Israeli researchers treat cancer with RNA-based treatment - study
The researchers developed lipid-based nanoparticles – like those used in the COVID-19 vaccine – containing RNA molecules that silence the gene CKAP5.
Researchers at Tel Aviv University (TAU) destroyed 90% of the multiple myeloma blood cancer cells under lab conditions and 60% in human tissues taken from patients at the Rabin Medical Center-Beilinson Campus in Petah Tikva – using an RNA-based drug delivered to the cells by targeted lipid nanoparticles.
The researchers developed lipid-based nanoparticles – like those used in the COVID-19 vaccine – containing RNA molecules that silence the gene CKAP5, encoding cytoskeleton-associated protein 5. When this protein is inhibited, cancer cells are unable to divide, which essentially kills them. To avoid damaging non-cancerous cells, the nanoparticles were coated with antibodies that guided them specifically to the cancer cells inside the bone marrow.
The breakthrough was achieved by a group of researchers led by Prof. Dan Peer, a pioneer in the development of RNA therapeutics and head of the nanomedicine laboratory at the Shmunis School of Biomedicine and Cancer Research who is also TAU’s vice president for research and development. He was assisted by doctoral student Dana Tarab-Ravski. The results were published in the leading journal Advanced Science under the title “Dual-Targeted Lipid Nanotherapeutic Boost for Chemo-Immunotherapy of Cancer.”
What is this new groundbreaking cancer treatment?
Tarab-Ravski explained that “multiple myeloma is a blood cancer usually found in the older population. While most blood cancers appear in the blood stream or lymph nodes and spread from there to the rest of the body, multiple myeloma cells appear and form tumors inside the bone marrow – so they are very hard to reach.”
Their findings are very encouraging – under lab conditions in which cells are grown in flasks, the nanoparticles developed by the researchers eradicated about 90% of the cancer cells. At the second stage, the new treatment was tested on cancer samples taken from multiple myeloma patients at Beilinson’s hemato-oncological ward. The success rate in these samples was 60%. Testing the ability of the nanoparticles to reach the bone marrow in an animal model, the researchers found that after a single injection, the RNA had penetrated 60% of the multiple myeloma cancer cells in the bone marrow. When they examined the therapeutic effectiveness of the nanoparticles in the animal model, two-thirds of the cancer cells were wiped out, and the animals showed significant improvement in all clinical indicators.

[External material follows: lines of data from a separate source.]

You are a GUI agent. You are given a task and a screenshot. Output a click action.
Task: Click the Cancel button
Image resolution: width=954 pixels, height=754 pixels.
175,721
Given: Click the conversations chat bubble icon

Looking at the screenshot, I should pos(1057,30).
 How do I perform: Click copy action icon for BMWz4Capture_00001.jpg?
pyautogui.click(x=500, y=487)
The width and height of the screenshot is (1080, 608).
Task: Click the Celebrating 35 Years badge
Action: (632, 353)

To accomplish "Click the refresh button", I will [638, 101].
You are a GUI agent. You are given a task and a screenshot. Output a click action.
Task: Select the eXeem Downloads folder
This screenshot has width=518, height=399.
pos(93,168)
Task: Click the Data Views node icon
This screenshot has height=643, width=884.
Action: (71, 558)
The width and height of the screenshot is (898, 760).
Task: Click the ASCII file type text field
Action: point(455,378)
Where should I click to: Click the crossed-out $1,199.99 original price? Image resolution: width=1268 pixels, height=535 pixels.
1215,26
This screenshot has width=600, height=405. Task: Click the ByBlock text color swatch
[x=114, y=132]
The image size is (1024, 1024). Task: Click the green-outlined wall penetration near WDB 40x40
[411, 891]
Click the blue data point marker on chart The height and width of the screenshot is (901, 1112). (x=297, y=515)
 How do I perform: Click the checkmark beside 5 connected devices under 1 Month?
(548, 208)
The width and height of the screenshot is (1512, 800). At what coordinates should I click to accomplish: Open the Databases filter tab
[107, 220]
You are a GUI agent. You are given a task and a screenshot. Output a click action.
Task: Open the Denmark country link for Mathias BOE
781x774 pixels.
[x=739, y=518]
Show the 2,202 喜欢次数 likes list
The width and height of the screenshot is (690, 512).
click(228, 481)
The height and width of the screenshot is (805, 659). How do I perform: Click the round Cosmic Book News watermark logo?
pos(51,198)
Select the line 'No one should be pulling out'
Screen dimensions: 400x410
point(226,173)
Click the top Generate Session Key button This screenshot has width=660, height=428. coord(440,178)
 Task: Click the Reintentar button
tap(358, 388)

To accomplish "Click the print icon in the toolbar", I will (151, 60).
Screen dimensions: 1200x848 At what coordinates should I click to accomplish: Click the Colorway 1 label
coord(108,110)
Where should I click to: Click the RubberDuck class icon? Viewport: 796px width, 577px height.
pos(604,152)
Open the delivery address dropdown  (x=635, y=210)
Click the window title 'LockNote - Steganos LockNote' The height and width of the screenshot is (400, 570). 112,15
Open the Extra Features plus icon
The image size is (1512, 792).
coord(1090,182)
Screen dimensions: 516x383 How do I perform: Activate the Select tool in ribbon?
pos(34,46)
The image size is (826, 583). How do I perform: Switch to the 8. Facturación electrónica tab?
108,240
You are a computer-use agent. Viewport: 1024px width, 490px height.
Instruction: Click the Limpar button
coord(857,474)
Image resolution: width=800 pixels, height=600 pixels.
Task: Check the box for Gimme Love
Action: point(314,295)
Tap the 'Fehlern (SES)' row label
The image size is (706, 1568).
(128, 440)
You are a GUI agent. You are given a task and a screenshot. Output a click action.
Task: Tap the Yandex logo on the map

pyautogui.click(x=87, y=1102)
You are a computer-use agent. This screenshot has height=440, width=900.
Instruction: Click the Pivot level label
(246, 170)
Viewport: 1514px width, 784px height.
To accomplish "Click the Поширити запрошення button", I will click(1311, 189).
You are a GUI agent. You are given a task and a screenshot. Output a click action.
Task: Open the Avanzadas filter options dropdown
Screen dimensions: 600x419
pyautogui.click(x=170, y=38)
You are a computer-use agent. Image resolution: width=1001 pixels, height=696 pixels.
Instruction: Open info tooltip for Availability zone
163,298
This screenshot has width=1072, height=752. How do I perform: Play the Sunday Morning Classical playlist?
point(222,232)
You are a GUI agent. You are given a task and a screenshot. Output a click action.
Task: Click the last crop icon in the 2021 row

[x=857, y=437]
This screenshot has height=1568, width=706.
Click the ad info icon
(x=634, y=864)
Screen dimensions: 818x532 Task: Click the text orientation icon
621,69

“People with multiple myeloma suffer from severe pain in their bones, as well as anemia, kidney failure, and a weakened immune system,” Tarab-Ravski continued. “There are many possible treatments for this disease, but after a certain period of improvement, most patients develop resistance to the therapy and the disease relapses even more aggressively, so there is a constant need for developing new treatments for it.”
RNA-based therapy has a great advantage in this case because it can be developed very quickly,” she said. “Simply by changing the RNA molecule, a different gene can be silenced each time and the treatment is tailored to the progression of the disease and the individual patient. The challenge in these treatments is to reach the right cells. Today RNA therapeutics are approved for treating genetic liver disease and for vaccines injected into the muscle, as we saw with the COVID-19 shots. The drug-delivery system we developed is the first that specifically targets cancer cells inside the bone marrow, and the first to show that silencing the expression of CKAP5 gene can be used to kill blood cancer cells.”
Peer concluded that “our technology opens a new world for selective delivery of RNA medications and vaccines for cancer tumors and diseases originating in the bone marrow.”